Entering edit mode
8.5 years ago
bxia
▴
180
Hi,
I have a problem with TrueSeq RNA-seq from illumina, after mapping with Hisat2 and HTSeq, I have about 7 m to 11 m aligned_not_unique reads reported by HTSeq, that is about 35-45% of the total reads, is it normal?
Thanks
What were the metrics in the alignment summary of Hisat2 regarding uniquely mapped, unmapped, multiple mapped?
Notice that a single read which is aligned 30 times in the genome will count 30 times for HTSeq and as such inflate that number.
about 70% single aligned and 19% more than 1, I have 16 m single aligned according to hisat2, but in the end only have 14 min left by HTSEQ, sum up the no_feature and ambiguous, the number still missing about 1.5 m reads...
19% more than once aligned doesn't sound unreasonable. You shouldn't see this 11M as number of sequenced reads, but as number of mapped reads.

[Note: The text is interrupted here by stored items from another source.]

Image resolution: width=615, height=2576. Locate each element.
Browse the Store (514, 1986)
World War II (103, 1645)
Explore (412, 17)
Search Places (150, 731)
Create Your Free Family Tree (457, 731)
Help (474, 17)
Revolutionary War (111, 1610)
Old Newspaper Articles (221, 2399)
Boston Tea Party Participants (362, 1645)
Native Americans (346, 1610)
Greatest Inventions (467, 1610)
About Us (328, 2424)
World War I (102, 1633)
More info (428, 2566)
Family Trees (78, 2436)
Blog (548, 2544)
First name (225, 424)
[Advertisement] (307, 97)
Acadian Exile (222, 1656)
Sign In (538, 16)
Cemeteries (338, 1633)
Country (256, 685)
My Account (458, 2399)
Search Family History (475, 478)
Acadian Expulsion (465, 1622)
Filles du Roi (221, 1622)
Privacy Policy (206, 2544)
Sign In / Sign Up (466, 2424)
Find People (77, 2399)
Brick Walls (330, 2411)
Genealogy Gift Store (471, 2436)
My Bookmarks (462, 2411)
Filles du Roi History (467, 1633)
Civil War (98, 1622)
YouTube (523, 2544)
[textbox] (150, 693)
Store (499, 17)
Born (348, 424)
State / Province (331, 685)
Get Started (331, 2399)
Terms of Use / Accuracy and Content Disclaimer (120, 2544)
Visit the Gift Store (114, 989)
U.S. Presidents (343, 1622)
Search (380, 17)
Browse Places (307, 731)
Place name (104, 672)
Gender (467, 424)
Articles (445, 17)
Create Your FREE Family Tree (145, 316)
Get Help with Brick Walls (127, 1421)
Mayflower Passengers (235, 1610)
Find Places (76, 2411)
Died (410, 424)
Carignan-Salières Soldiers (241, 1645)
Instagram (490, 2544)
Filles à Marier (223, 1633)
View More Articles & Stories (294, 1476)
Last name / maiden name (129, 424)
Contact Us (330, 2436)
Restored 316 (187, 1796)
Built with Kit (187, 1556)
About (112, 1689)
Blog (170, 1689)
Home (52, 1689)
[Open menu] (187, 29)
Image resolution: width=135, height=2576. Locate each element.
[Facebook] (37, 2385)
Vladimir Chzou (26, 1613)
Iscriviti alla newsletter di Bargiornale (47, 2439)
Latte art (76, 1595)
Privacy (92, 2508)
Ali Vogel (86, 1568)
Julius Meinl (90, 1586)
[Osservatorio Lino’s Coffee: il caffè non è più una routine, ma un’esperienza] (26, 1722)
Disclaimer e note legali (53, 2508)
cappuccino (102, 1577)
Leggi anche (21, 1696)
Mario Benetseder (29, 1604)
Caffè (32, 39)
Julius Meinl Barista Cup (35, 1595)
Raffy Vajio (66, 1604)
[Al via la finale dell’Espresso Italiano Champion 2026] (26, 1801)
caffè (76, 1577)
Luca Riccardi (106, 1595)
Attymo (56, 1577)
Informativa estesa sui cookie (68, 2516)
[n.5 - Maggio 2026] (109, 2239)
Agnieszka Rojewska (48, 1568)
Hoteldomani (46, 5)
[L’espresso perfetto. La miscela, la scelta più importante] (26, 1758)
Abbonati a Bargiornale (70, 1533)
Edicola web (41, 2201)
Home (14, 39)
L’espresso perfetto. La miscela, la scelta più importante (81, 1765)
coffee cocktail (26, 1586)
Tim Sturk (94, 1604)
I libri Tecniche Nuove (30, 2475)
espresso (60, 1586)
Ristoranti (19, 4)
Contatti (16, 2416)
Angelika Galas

If a read aligns 30 times htseq-count will count it 0 times. Perhaps you're thinking of bedtools.
It will count it 30 times as aligned_not_unique if I'm not mistaken. I recognize that it was rather unclear in my previous comment.
Ah, that could be.
That's a bit high, have a look at the alignments in IGV. Also, we're assuming you're not trying quantify transcripts or anything like that, since that'd cause this sort of effect.